▸ DOCUMENT SEGMENT
# Dove hunting with pictures



## Numair Ahmed (Jul 10, 2013)

I shot it a while ago about 20 yards 9.5 mm steel it was on a power line I don't no where I hit it.
When I hit it it fell right out it was flapping its wings a lot I knew it was just nerves just in case I put another one in him I saw no bullet hole in the dove. I left him out side planning to skin him later. The next day 
When I went to go get the dove,a I saw a fox who eat the dove all was left was few feather and a bit of blood.
Lesson learned don't leave a dove some where a scavenger can take it.


----------



## Charles (Aug 26, 2010)

What a bummer to lose your game. Well, at least it did not go to waste!

Cheers .... Charles


----------



## Jaximus (Jun 1, 2013)

I'm sure the fox was grateful. I doubt they get many doves. Good shooting.


----------



## SuperMonkeySlinger (Jan 28, 2013)

Good shooting... I would'nt have left a dove out there that long!

But as Charles said, Atleast it did not go to waste.


----------



## Imperial (Feb 9, 2011)

nice shot. but, why did you leave it there for the next day ? wouldnt it of have spoiled by then anyways ?


----------



## SuperMonkeySlinger (Jan 28, 2013)

Imperial said:


> nice shot. but, why did you leave it there for the next day ? wouldnt it of have spoiled by then anyways ?


 Thats what im thinking.....


----------



## Jaximus (Jun 1, 2013)

Really cold outside maybe?


----------



## Numair Ahmed (Jul 10, 2013)

I had no choice I was at my friends house and he would not let me take it in his house. I put it in a spot and it would not spoil because it was cold out side. I forgot to bring the dove with me when I went home. the next day I went back to get it and the fox eat it.
I may not of eat it anyways just in case it got spoiled I was gonna give it to my redbone **** hound.
The only wild game I feel comfortable eating is venison.


----------



## Numair Ahmed (Jul 10, 2013)

It was cold outside


----------



## SuperMonkeySlinger (Jan 28, 2013)

Alright... But if you dont feel comfortable eating Doves, please, do not kill them.. I ate probably 100 dove breasts so far, In season of course, and im still breathin'!


----------



## Numair Ahmed (Jul 10, 2013)

I eat dove somtimes when I hunt them and I give them to My dad who eat dove as a child.
Dove tastes fairly good I'm slowly getting used to dove meat


----------

▸ STORED RECORDS
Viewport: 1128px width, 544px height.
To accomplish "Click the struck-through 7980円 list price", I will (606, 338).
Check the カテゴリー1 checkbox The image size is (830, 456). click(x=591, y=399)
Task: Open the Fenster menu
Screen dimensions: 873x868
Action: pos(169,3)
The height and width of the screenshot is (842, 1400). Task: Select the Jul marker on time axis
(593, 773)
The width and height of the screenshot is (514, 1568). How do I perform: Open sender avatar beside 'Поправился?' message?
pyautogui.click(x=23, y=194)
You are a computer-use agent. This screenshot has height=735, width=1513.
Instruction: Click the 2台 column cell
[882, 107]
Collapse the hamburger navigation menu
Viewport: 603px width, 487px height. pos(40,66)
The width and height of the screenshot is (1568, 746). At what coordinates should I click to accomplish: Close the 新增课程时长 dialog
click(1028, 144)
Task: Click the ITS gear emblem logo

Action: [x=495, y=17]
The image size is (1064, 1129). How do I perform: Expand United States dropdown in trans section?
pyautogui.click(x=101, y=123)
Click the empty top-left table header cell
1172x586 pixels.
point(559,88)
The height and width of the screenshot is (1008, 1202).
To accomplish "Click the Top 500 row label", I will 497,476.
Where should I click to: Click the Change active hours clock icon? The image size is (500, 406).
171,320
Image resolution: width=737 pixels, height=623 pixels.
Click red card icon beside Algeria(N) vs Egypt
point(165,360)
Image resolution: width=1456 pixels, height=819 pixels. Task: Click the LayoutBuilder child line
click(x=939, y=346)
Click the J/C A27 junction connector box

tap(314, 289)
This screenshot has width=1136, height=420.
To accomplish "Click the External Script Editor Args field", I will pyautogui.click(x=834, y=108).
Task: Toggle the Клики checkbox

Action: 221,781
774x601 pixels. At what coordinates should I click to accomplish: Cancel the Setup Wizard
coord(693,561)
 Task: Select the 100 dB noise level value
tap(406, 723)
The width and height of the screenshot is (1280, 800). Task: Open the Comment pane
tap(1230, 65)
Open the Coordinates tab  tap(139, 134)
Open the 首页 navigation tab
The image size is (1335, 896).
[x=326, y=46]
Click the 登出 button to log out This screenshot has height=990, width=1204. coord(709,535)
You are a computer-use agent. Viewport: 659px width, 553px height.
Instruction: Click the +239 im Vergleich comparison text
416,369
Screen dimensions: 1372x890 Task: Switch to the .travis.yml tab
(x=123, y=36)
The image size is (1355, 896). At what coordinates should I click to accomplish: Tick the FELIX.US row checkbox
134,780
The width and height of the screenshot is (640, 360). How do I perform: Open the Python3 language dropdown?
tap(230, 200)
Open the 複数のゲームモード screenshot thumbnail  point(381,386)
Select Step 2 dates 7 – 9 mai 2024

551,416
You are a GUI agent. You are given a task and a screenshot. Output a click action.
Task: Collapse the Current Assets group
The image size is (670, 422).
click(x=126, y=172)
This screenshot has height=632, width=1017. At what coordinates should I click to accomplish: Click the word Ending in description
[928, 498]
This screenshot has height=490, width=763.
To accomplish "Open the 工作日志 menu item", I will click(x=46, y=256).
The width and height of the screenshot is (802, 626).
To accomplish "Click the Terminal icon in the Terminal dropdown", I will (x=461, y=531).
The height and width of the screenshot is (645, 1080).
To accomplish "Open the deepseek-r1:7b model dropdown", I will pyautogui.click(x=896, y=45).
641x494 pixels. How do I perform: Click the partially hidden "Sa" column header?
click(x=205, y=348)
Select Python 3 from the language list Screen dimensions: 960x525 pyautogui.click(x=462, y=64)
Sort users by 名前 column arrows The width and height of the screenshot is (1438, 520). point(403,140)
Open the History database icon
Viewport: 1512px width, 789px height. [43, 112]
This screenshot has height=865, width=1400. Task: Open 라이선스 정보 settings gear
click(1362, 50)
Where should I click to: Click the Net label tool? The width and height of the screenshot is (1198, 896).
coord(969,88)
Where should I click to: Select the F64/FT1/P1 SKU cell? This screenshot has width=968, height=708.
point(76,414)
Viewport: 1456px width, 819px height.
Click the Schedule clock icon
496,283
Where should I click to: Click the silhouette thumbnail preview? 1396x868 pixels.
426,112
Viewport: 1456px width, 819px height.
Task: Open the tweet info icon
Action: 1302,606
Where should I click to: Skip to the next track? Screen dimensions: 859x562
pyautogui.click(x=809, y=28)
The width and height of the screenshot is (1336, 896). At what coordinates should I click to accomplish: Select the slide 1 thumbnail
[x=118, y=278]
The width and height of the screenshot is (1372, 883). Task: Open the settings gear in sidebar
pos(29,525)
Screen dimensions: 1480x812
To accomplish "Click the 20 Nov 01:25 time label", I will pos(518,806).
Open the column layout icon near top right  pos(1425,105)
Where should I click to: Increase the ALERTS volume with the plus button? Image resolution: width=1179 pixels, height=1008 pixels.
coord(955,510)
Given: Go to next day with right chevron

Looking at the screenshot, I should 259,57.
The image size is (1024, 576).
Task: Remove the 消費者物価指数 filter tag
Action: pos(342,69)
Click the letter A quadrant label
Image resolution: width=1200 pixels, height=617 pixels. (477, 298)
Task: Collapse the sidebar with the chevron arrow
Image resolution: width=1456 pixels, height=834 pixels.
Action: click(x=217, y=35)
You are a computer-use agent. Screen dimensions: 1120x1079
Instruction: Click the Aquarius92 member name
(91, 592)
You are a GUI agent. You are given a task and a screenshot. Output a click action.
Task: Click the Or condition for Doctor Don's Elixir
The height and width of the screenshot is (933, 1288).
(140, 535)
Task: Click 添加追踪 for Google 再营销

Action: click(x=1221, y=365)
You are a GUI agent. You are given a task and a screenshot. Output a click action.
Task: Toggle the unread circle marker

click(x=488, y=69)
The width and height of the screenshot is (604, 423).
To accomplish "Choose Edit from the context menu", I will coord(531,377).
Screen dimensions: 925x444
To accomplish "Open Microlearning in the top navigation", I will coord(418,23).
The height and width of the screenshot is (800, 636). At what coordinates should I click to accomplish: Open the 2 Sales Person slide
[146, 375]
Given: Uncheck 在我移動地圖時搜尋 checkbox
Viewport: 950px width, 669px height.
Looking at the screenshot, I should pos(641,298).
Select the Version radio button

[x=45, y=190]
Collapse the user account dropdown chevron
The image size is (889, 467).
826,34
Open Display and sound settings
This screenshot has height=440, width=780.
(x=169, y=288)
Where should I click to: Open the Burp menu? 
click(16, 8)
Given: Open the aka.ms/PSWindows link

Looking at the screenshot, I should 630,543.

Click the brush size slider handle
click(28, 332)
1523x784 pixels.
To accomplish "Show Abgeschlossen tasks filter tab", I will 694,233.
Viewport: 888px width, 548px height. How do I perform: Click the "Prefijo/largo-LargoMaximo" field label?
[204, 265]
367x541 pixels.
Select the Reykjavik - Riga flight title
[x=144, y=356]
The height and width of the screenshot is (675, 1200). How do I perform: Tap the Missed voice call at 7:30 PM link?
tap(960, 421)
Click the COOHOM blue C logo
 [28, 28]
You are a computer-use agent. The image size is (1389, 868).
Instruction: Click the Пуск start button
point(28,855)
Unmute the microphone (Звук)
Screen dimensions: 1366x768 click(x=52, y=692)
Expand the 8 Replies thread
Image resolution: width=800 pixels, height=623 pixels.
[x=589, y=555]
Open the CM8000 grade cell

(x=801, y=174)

▸ PROMPT
Can you repeat the dove hunting thread from "When I hit it" to "bit of blood.", changing "fox" to "raccoon"?

▸ RESULT
When I hit it it fell right out it was flapping its wings a lot I knew it was just nerves just in case I put another one in him I saw no bullet hole in the dove. I left him out side planning to skin him later. The next day 
When I went to go get the dove,a I saw a raccoon who eat the dove all was left was few feather and a bit of blood.